Kafka asked: How can we do both? Answer: Consumer Group
Consumer Group
Invented to do parallel processing on partitions. Consumer groups remove the awareness of partitions from the consumer.
- To act like a queue, put all your consumers in one group.
- To act like a pub/sub, put each consumer in a unique group.
- We get parallel processing for free.
Distributed System
Spin up another broker, Kafka then marks Leader and follower.
It is possible that one broker be leader for one partition and a follower for another partition.
But where is the leader information store?
Meet ZooKeeper
Example
Spin up Kafka cluster
# run zookeeper
docker run --name zookeeper -p 2181:2181 -d zookeeper
# run kafka broker - change the hostname
docker run -p 9092:9092 --name kafka -e KAFKA_ZOOKEEPER_CONNECT=MacBook-Air.local:2181 -e KAFKA_ADVERTISED_LISTENERS=PLAINTEXT://MacBook-Air.local:9092 -e KAFKA_OFFSETS_TOPIC_REPLICATION_FACTOR=1 -d confluentinc/cp-kafka
Write node js Producer/
Creating a Topic
const { Kafka } = require('kafkajs');
async function run() {
try {
const kafka = new Kafka({
clientId: 'myapp',
brokers: ['MacBook-Air.local:9092'],
});
const admin = kafka.admin();
console.log('connecting...');
await admin.connect();
console.log('connected.');
// A-M, N-Z
await admin.createTopics({
topics: [
{
topic: 'users',
numPartitions: 2,
},
],
});
console.log('topic created successfully');
await admin.disconnect();
} catch (ex) {
console.error(`something went wrong ${ex}`);
} finally {
process.exit(0);
}
}
run();
Creating a Producer
const { Kafka } = require('kafkajs');
const msg = process.argv[2];
async function run() {
try {
const kafka = new Kafka({
clientId: 'myapp',
brokers: ['MacBook-Air.local:9092'],
});
const producer = kafka.producer();
console.log('connecting...');
await producer.connect();
console.log('connected.');
// A-M 0, N-Z 1
const partition = msg[0] < 'N' ? 0 : 1;
const result = await producer.send({
topic: 'users',
messages: [
{
value: msg,
partition: partition,
},
],
});
console.log(`send successfully: ${JSON.stringify(result)}`);
await producer.disconnect();
} catch (ex) {
console.error(`something went wrong ${ex}`);
} finally {
process.exit(0);
}
}
run();
Creating a Consumer
const { Kafka } = require('kafkajs');
async function run() {
try {
const kafka = new Kafka({
clientId: 'myapp',
brokers: ['MacBook-Air.local:9092'],
});
const consumer = kafka.consumer({
groupId: 'group-1',
});
console.log('connecting...');
await consumer.connect();
console.log('connected.');
await consumer.subscribe({
topic: 'users',
fromBeginning: true,
});
await consumer.run({
eachMessage: async (result) => {
console.log(
`Received message ${result.message.value} on partition ${result.partition}`
);
},
});
} catch (ex) {
console.error(`something went wrong ${ex}`);
} finally {
}
}
run();
Pros & Cons of Kafka
Pros
- Append only Commit log
- Performance: Reading and Writing is fast.
- Distributed
- Long Polling
- Event driver, Pub sub, and Queue
- Scaling
- Parallel Processing
Cons
- Zookeeper
- Producer-explicit partition can lead to problems
- It is complex to install, configure, and manage
Questions
The messages in a partition in Kafka consumed sequentially by multiple consumers?
Key Concepts:
- Topic: A category or feed name to which messages are published.

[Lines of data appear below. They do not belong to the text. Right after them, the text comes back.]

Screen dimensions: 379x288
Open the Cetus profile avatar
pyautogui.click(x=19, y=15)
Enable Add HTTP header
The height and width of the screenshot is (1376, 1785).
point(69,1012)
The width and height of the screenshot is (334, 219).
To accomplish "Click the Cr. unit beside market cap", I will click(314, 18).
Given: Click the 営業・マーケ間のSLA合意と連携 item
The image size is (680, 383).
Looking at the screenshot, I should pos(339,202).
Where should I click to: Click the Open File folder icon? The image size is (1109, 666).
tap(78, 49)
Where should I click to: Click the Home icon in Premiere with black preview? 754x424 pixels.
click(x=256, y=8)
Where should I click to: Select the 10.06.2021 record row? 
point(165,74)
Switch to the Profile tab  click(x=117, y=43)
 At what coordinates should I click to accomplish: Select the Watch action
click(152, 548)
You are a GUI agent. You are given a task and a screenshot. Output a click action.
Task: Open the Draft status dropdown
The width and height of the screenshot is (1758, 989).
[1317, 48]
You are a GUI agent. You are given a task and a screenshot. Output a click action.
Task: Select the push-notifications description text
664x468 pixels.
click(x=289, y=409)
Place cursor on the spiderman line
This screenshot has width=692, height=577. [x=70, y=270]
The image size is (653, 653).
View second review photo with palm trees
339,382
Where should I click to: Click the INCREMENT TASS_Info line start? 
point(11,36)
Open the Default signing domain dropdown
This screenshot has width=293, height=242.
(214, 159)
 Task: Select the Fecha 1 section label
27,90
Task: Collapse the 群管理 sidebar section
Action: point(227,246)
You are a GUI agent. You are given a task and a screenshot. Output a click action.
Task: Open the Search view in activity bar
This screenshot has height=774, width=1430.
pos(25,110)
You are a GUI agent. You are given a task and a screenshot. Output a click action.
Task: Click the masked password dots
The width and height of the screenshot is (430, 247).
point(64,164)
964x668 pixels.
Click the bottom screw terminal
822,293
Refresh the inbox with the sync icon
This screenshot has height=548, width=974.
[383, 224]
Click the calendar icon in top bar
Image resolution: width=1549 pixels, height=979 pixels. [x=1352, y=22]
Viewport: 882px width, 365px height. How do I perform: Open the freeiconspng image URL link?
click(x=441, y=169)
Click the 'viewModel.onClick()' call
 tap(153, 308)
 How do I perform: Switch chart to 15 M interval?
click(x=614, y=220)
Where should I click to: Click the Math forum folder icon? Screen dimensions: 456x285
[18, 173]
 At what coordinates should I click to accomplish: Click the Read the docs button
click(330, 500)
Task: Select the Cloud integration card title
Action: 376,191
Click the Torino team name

- Partition: A partition is a division of a topic’s log. Each partition is an ordered, immutable sequence of messages.
- Consumer Group: A group of consumers that work together to consume a topic. Each consumer in the group is assigned to one or more partitions exclusively.
How Consumption Works:
- Each partition is assigned to only one consumer within a consumer group.
- The consumer reads messages from the assigned partition sequentially. This means that messages are consumed in the order they were produced.
- Multiple consumers can be part of the same consumer group, and Kafka will distribute the partitions among them. However, within a single partition, the order of messages is maintained and consumed by only one consumer at a time.
Example:
Consider a topic with 3 partitions (P0, P1, P2)
and a consumer group with 3 consumers (C1, C2, C3)
:
- P0 might be assigned to C1.
- P1 might be assigned to C2.
- P2 might be assigned to C3.
Each consumer will consume messages from their respective partitions sequentially. If you add more consumers than partitions, some consumers will be idle as partitions cannot be split further.